A 24-year-old woman with Echinococcus infection. A, Partially calcified hydatid cyst is well depicted on the precontrast CT image. The calcification is a consequence of the host–antigen reaction. B, The cystic component is without enhancement. C, Typical hypointensity on the T1-weighted image. D, Typical hyperintensity on the T2-weighted image. Note the characteristic hypointense rim on both the T1- and T2-weighted images (arrows in (C) and (D)), indicating the collagen produced by the host. This is the “frontline” of the host and the antigen.

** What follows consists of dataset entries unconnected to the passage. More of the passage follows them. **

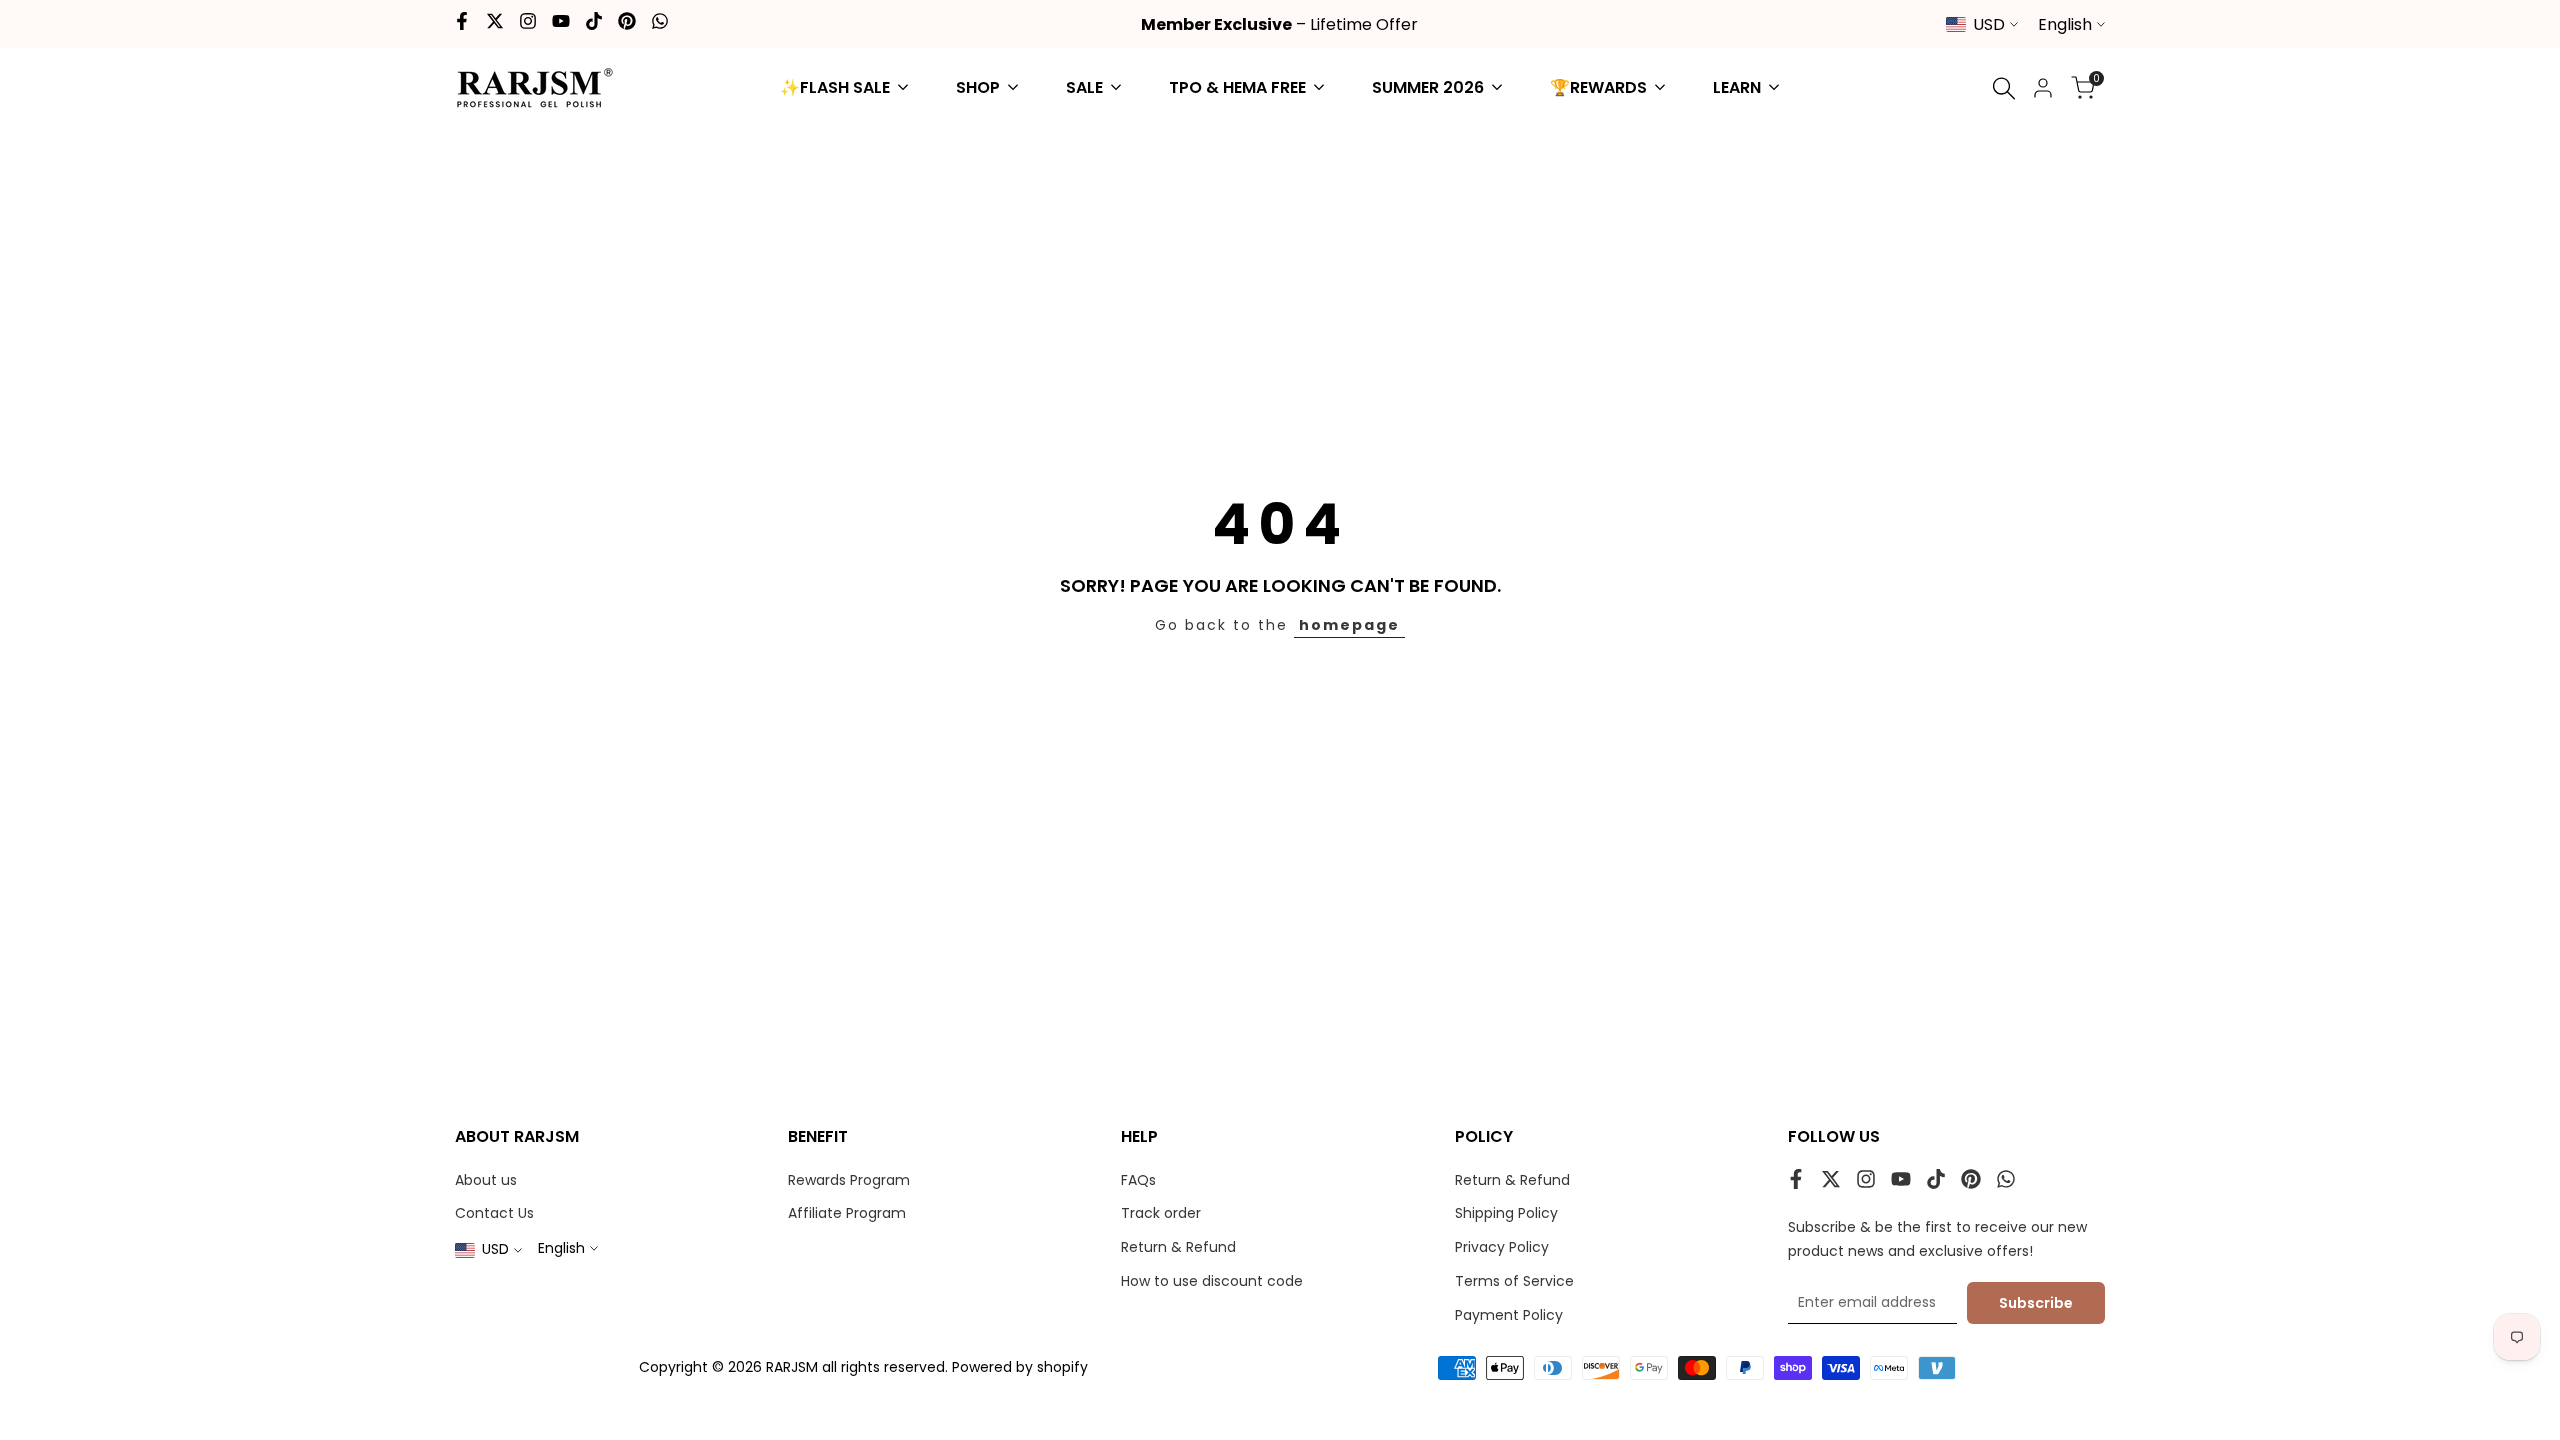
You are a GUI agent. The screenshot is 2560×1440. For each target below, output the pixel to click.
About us (486, 1180)
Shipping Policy (1506, 1213)
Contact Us (494, 1213)
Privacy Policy (1502, 1247)
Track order (1161, 1213)
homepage (1349, 625)
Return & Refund (1178, 1247)
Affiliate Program (847, 1213)
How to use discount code (1212, 1281)
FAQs (1138, 1180)
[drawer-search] (2004, 88)
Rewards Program (849, 1180)
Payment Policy (1509, 1315)
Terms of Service (1514, 1281)
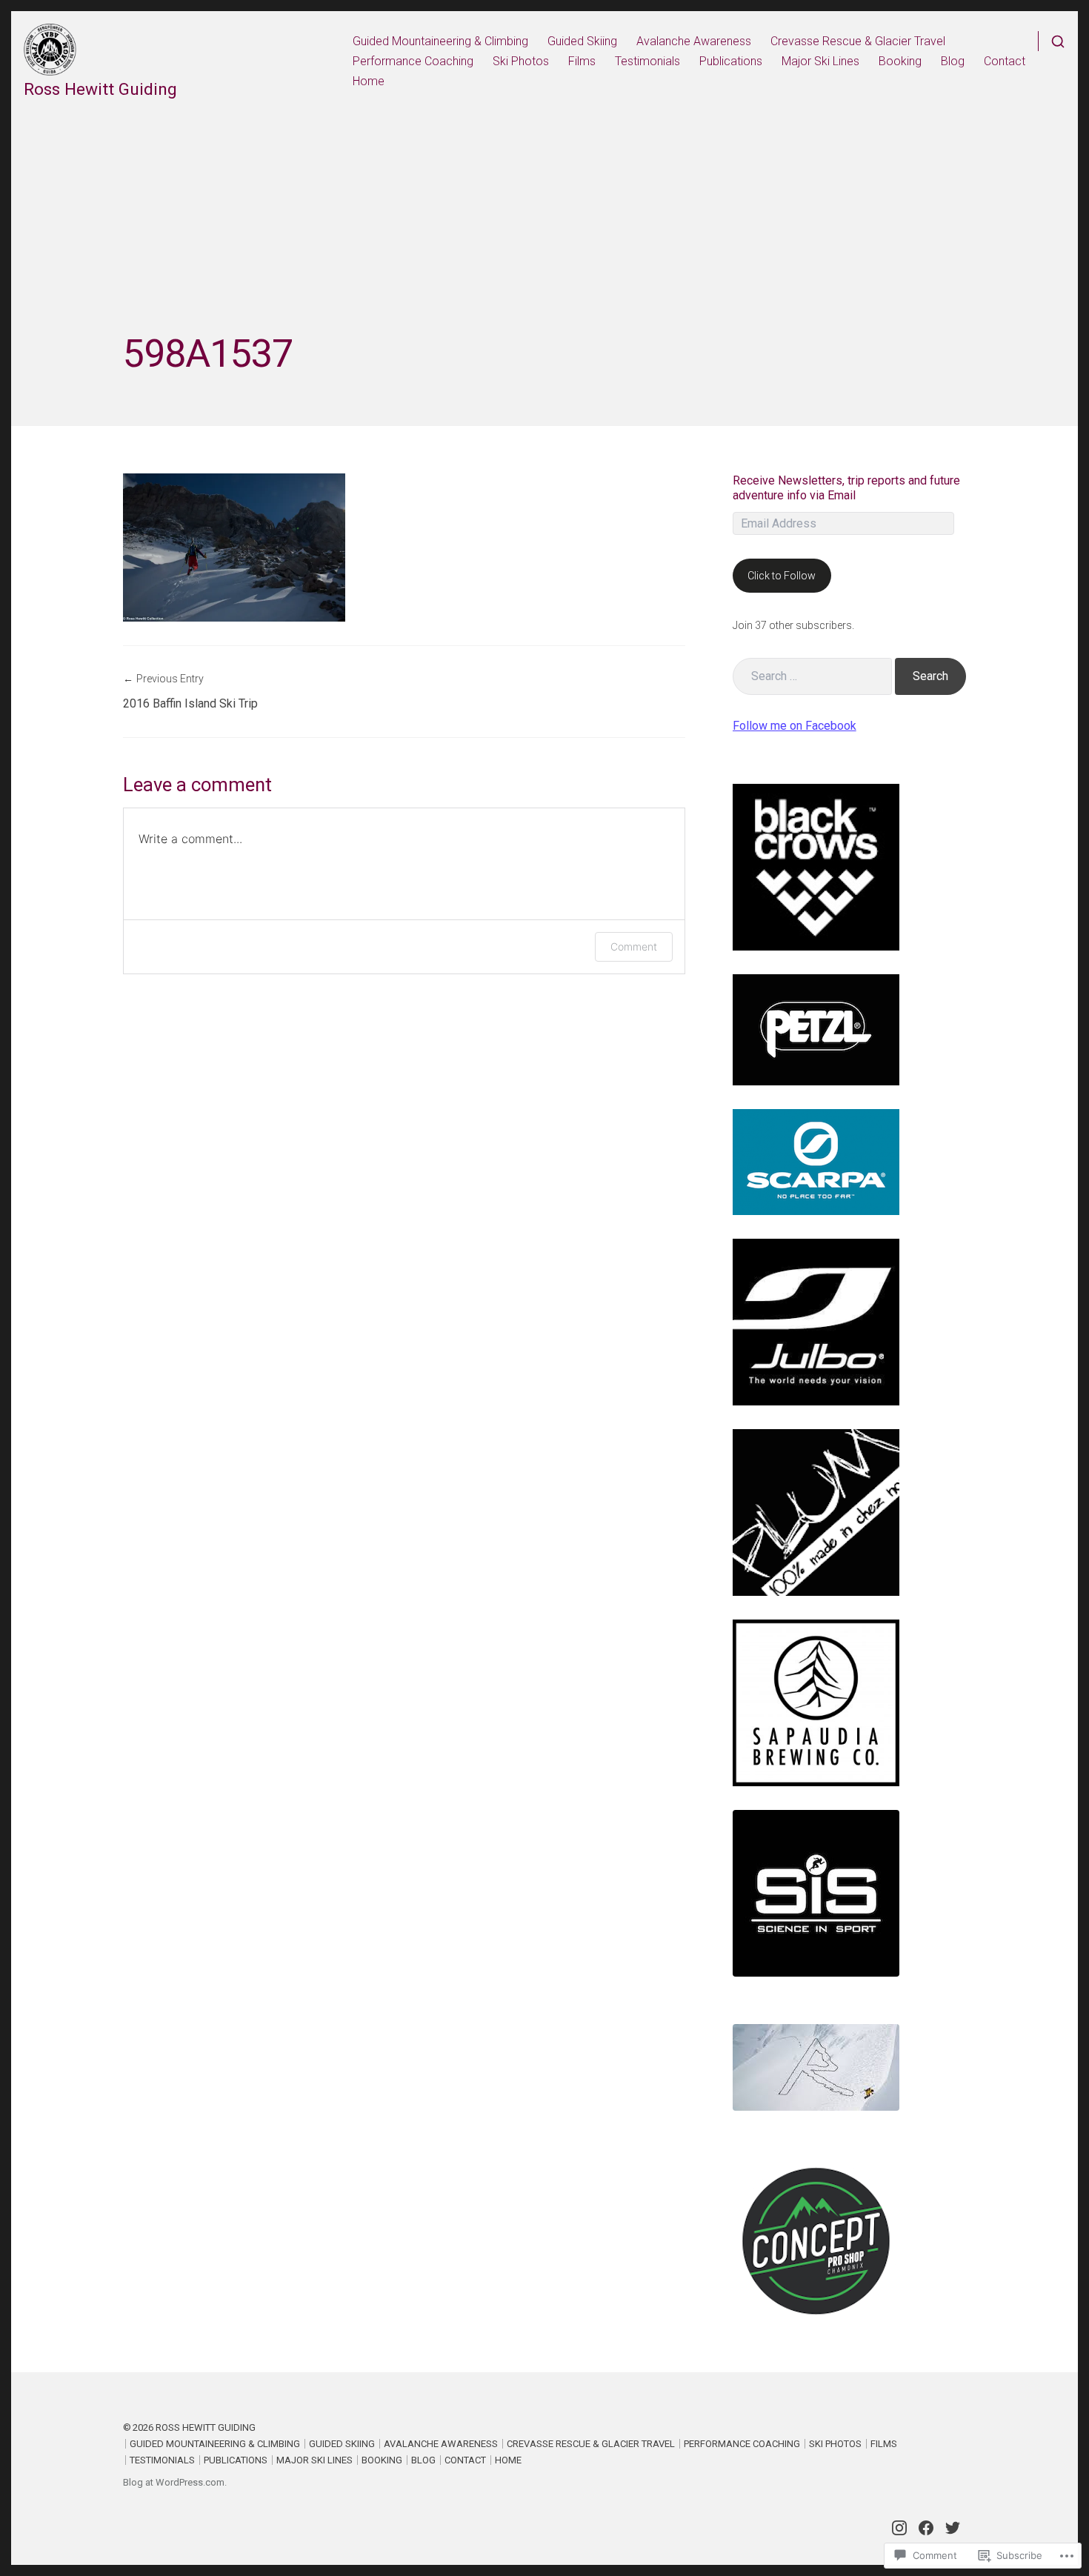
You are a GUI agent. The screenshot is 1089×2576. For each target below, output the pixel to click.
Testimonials (647, 61)
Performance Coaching (413, 61)
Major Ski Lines (820, 61)
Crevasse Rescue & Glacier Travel (857, 41)
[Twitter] (952, 2528)
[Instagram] (899, 2528)
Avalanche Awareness (693, 41)
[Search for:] (812, 676)
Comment (633, 946)
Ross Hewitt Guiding (100, 89)
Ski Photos (521, 61)
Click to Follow (781, 576)
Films (582, 61)
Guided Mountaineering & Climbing (440, 41)
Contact (1004, 61)
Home (368, 81)
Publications (730, 61)
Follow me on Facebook (794, 726)
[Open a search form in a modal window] (1051, 41)
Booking (900, 61)
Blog (953, 61)
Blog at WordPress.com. (175, 2482)
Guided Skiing (582, 41)
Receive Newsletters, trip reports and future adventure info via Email (846, 487)
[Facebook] (926, 2528)
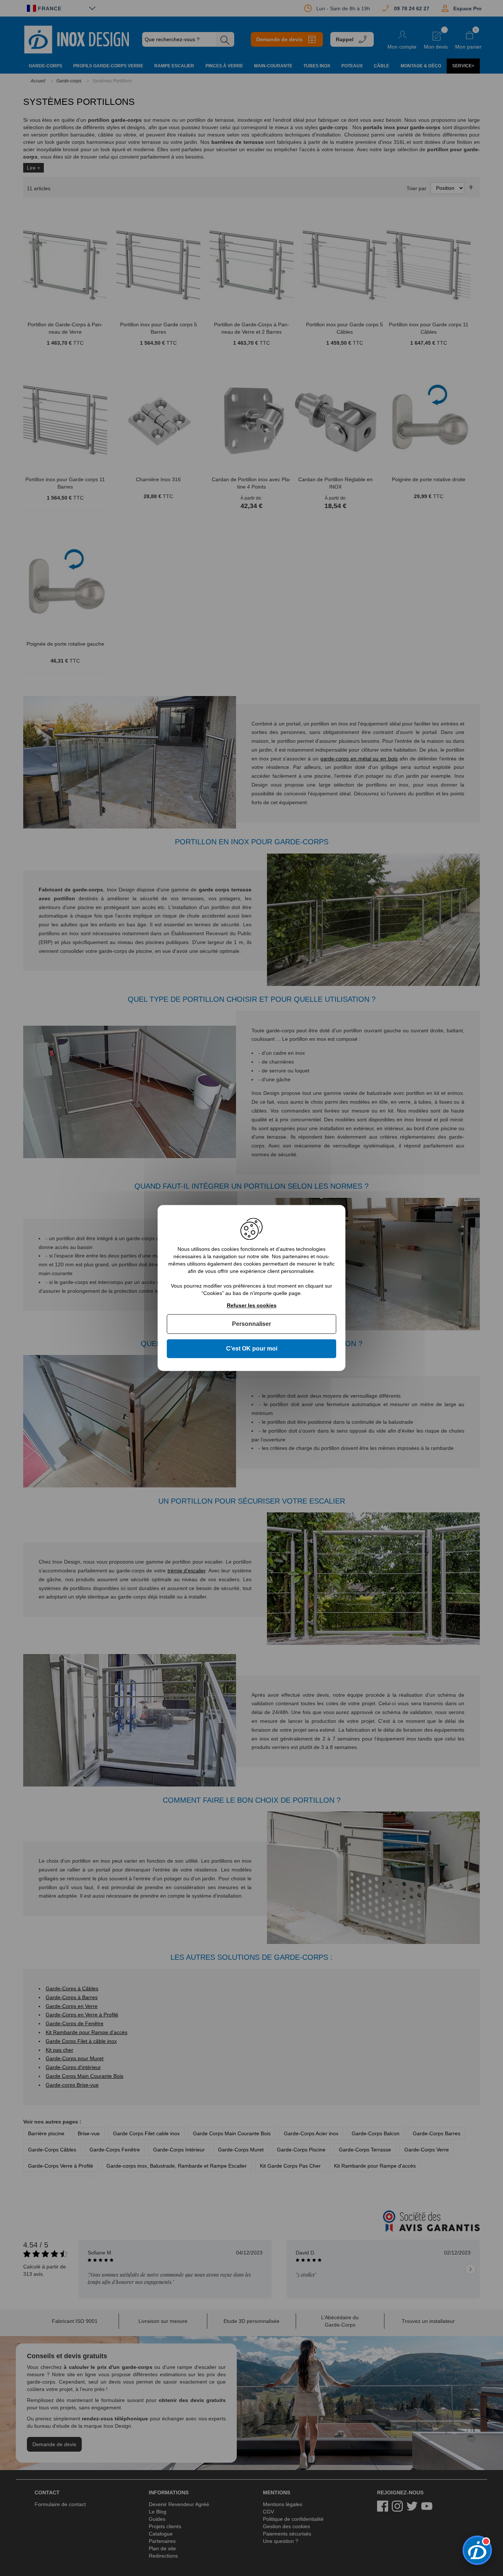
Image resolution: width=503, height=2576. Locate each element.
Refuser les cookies (252, 1305)
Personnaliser (251, 1324)
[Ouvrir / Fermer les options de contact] (477, 2550)
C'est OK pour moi (251, 1348)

A hypointense rim on both T1- and T2-weighted images may be observed on MRI, which indicates the collagen produced by the host on the periphery of the pericyst. This thin hypointense rim is recognized as the “frontline” between the host and the parasite antigen.^[74] Collapsed parasite membranes may also be noted as linear structures within the lesion. The hydatid matrix is typically a hypointensity in T1-weighted images and a hyperintensity in T2-weighted images (Fig. 13C and D).

5. Conclusion

It is important for radiologists to be familiar with the typical imaging features of the uncommon hepatic neoplasms. If imaging findings are not typical or diagnostic, further biopsy is required.